_DATASET EXTRACT_:
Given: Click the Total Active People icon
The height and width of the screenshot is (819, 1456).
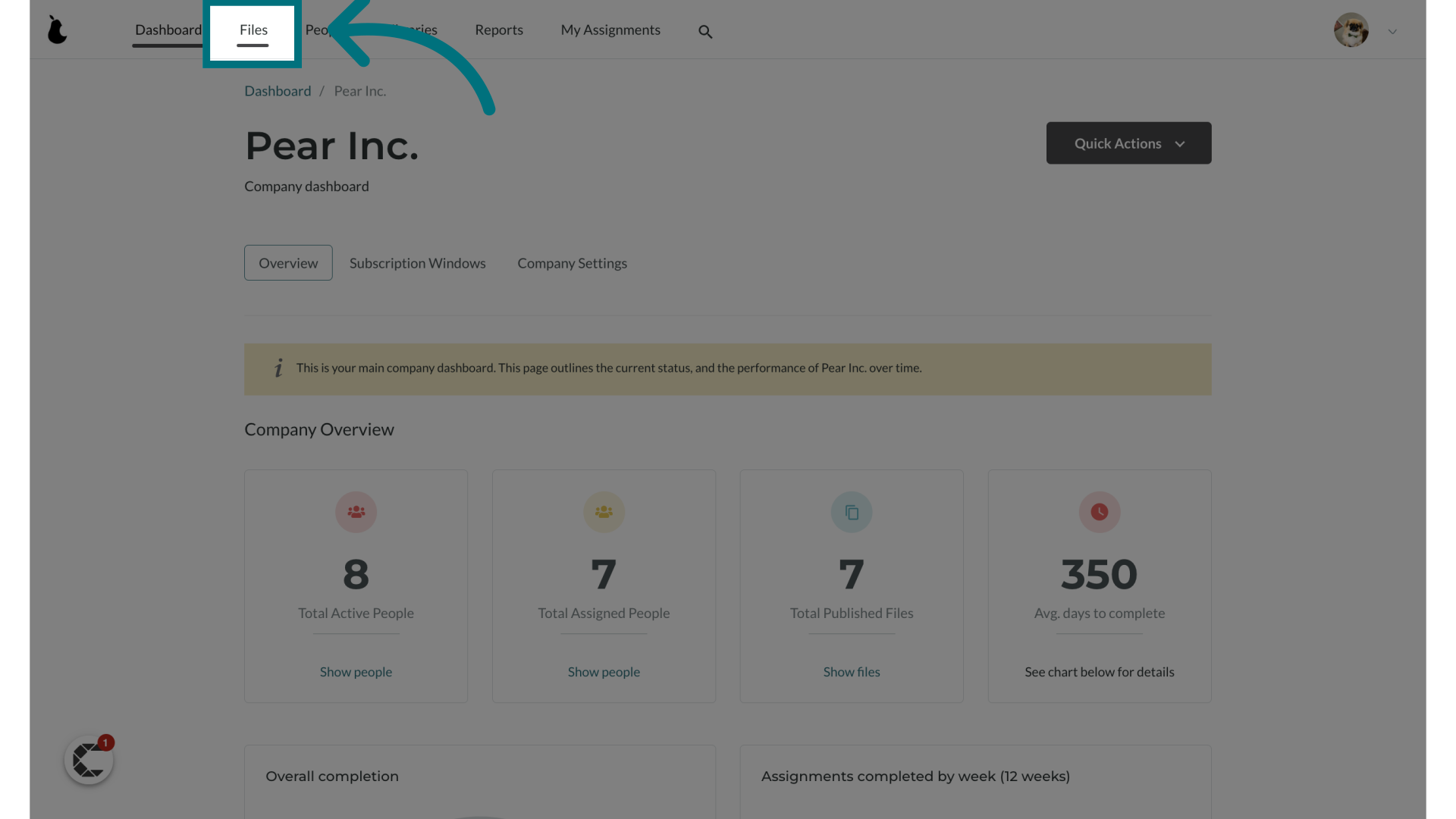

* * *

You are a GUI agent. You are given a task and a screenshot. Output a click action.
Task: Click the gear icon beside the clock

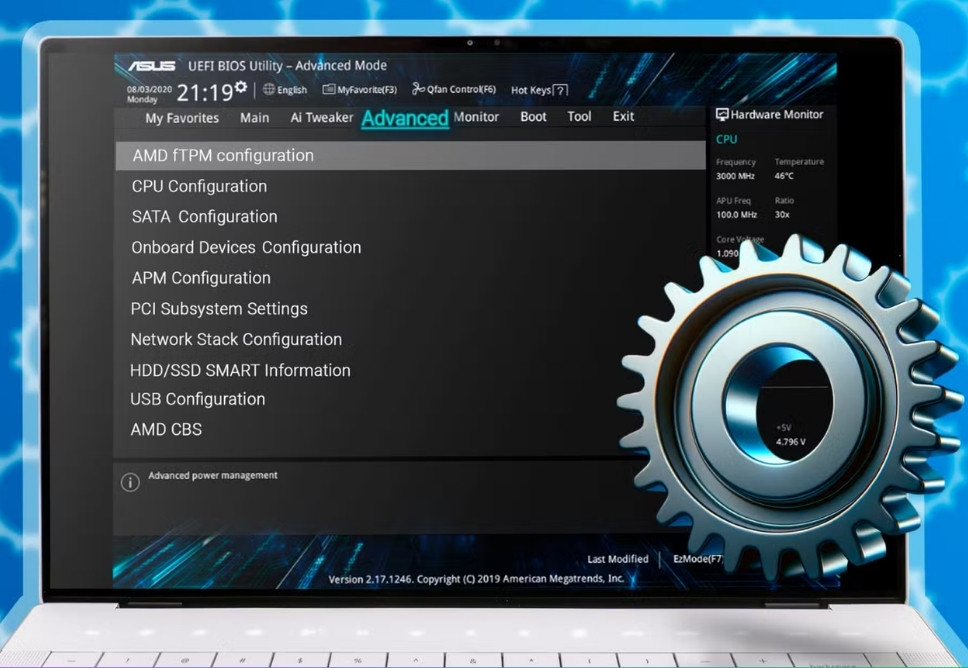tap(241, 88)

_WHAT THE TASK REQUIRES_:
Check each line of the listing above. Copy the ones with the word "screenshot".

_OUTPUT OF THE EXERCISE_:
The height and width of the screenshot is (819, 1456).
You are a GUI agent. You are given a task and a screenshot. Output a click action.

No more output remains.